Der Regionalexpress aus Frankfurt fährt ein, Bremsen quietschen,
Türen öffnen sich. Es sind nicht mehr viele Menschen unterwegs
nach 21 Uhr. Eine Türöffnung am hinteren Zugende füllt
sich mit einem großen Koffer. Sein Besitzer hievt ihn auf
den Bahnsteig, blickt suchend umher.
Wir eilen ihm entgegen und begrüßen unseren Gast, Edilberto
Jiménez, Menschenrechtler und Volkskünstler, aus Ayacucho
/ Perú.
Er hat einen
erfüllten Tag hinter sich: workshop in einer Frankfurter Behindertentagesstätte,
wuselige Kinder, die alle mit Edilbertos Hilfe Figuren formen wollen
- Menschen, Tiere, Pflanzen - für einen Retablo, einen tragbaren
Altarschrank.
Seit zehn Tagen
ist Edilberto nun in Deutschland, eingeladen zur Finissage einer
Ausstellung peruanischer Volkskunst, die das Nürnberger Menschenrechtszentrum
seit November unter dem Titel " Wenn das Leid Gestalt annimmt"
zeigte.
Die letzten
vier Tage seines Deutschlandaufenthaltes hat der sympathische, bescheidene
junge Peruaner der Albertus-Magnus-Schule in Viernheim versprochen.
Nach kurzer Nacht - die Gespräche mit Edilberto über die
Situation der Hochland-Peruaner, Prognosen für die Zukunft
des Landes finden kein Ende - stellt sich der 35-Jährige auf
einen 10-Stunden-Tag am Städtisch-Bischöflichen Gymnasium
der Vierzigtausend-Seelen-Stadt Viernheim ein.

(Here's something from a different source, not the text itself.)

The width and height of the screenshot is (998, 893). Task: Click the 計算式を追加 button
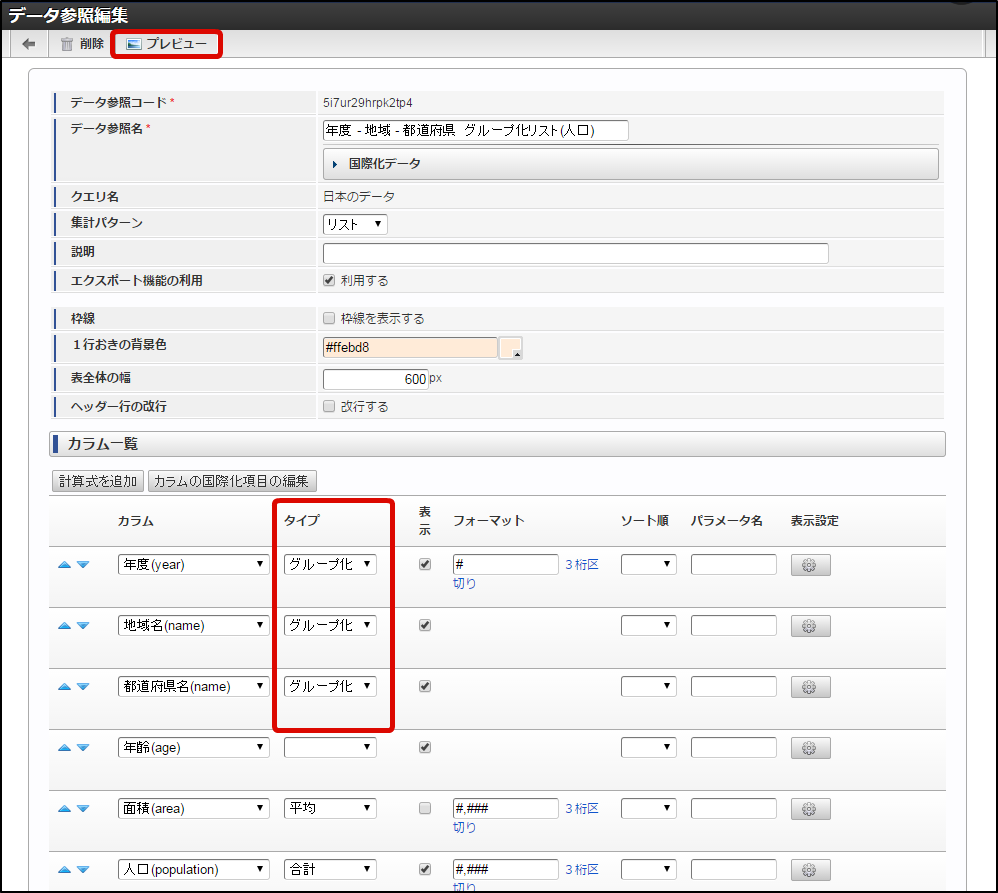[x=98, y=481]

Und er kommt nicht
allein: unterm Arm trägt er ein Zeugnis seiner selbst: einen
Retablo, 50 x 40 x 20 cm, Volkskunst mit brisantem Inhalt.
Auf den Altar
der Schulkapelle stellt er ihn nun und blickt die neugierigen Sechstklässler
an, deren Religions - und Ethiklehrer ihnen heute eine Unterrichtsstunde
der Extraklasse bieten: sie dürfen den Gast aus Perú
mit Fragen aller Art löchern.
Gut vorbereitet
durch ihre Fachlehrer erfahren sie nun von Herrn Jiménez,
dass seine Heimatstadt im peruanischen Hochland, ca. 2700 m über
dem Meeresspiegel, liegt. Nachdenklich werden sie, als Edilberto
Jiménez ihnen die deutsche Bedeutung des Quechua-Namens "Ayacucho"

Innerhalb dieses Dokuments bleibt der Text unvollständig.